U.S. Tax: Interim final rules address preventive health service coverage required by recent reform
The U.S. Treasury Department, in conjunction with the Departments of Labor and Health and Human Services, issued interim final regulations July 14 for group health plans and health insurance issuers regarding coverage for preventive health services under the Patient Protection and Affordable Care Act of 2010 (Affordable Care Act).
The Affordable Care Act added provisions to the tax code, the Employee Retirement Income Security Act (ERISA), and the Public Health Service (PHS) Act. The PHS Act, as amended, and these new regulations require that a covered group health plan and health insurance issuer offering group or individual health insurance coverage provide benefits for specified items or services without any cost-sharing requirements. The interim final regulations include cites to online lists of "recommended preventive services" as determined by the U.S. Preventive Services Tax Force (USPSTF).
Coverage
These regulations do not apply to grandfathered group health plans. For plan years beginning on or after September 23, 2010 (or one year after the date of any new recommendation or guideline), a nongrandfathered group health plan or group health insurance issuer must provide coverage for all "evidence-based items or services" that have a rating of A or B from the USPSTF. (Most of those ratings have been in effect for at least several years; only one was established in 2010.) In addition to items and services required based on USPSTF ratings, coverage must also be provided for certain routine immunizations for children, adolescents, and adults; certain preventive care and screenings for infants, children, and adolescents; and certain preventive care and screenings for women.

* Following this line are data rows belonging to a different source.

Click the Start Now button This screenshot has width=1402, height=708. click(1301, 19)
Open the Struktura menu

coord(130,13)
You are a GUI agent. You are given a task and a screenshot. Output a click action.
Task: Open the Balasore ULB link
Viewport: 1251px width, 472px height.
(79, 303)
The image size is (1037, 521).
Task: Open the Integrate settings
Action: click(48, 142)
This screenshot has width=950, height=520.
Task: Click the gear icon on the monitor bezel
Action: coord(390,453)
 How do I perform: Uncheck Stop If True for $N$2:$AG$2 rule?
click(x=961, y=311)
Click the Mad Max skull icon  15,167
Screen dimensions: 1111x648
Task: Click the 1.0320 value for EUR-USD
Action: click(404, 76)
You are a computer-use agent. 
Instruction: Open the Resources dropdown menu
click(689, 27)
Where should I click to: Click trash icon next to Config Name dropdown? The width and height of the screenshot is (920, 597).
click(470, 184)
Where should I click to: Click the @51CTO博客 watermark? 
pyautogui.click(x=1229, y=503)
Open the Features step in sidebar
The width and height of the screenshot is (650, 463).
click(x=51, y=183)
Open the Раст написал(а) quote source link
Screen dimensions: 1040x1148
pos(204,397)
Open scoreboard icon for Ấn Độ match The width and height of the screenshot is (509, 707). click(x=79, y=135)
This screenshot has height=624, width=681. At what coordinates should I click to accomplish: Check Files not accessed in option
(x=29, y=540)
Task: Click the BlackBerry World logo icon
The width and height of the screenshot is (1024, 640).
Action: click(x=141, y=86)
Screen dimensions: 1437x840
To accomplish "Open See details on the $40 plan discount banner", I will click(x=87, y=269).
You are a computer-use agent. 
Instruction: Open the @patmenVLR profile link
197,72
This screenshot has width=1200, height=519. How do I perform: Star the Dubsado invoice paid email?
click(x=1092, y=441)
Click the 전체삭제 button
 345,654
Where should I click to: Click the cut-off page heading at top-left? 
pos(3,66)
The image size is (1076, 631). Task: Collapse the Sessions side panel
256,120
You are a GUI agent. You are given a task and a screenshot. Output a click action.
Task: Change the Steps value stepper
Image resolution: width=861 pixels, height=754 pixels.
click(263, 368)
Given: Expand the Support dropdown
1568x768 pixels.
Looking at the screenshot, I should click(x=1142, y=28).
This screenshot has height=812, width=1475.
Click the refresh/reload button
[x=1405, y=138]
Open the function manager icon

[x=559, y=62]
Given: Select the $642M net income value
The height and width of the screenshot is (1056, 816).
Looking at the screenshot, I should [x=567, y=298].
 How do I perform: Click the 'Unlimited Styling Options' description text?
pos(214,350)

Many of the USPSTF recommendations for services and items are qualified as to a specific group of individuals, generally based on risk, although risk may be based on age. For instance, there are four separate recommendations for cholesterol screening: men aged 35 and older; men aged 20-35 if there is increased risk of coronary heart disease; women aged 45 and older; and women aged 20-45 if there is increased risk of coronary heart disease.
Cost sharing
Generally, plans and issuers are not permitted to impose cost sharing for covered services and items. The interim final rules clarify the "no cost-sharing" mandate as applied to office visits during which recommended preventive services are provided. In that situation, a plan or issuer may impose cost sharing with respect to the doctor's office visit if it is billed separately from the recommended preventive service. If they are not billed separately, and if the primary purpose of the office visit is the delivery of such recommended service, no cost sharing is allowed. If they are not billed separately, and if the primary purpose of the office visit is not the delivery of such recommended service, cost sharing is allowed with respect to the office visit.
The regulations also clarify that a plan or issuer is not required to provide coverage for recommended preventive services delivered by an out-of-network provider. Further, plans and issuers may set reasonable coverage limitations on frequency, methods, or treatments if the recommendation or guideline does not specify those details for any recommended preventive service. Plans and issuers may also impose cost-sharing requirements for preventive services covered in addition to those required to be covered by the PHS Act.
Changes in premiums
The preamble to the regulations includes estimates of increases (or reductions) in health insurance premiums that are anticipated to result because of these changes in required coverage. In general, premiums for enrollees in nongrandfathered plans are expected to increase, but at a rate that is proportionate to the increase in benefits provided. Moreover, the overall increase is expected to be small – less than 2 percent. Within the overall estimated increase in premiums, however, the preamble points to cost reductions for specific services that are expected to result from increased preventive care, particularly the reduced health costs associated with covered obesity screening and weight-loss programs.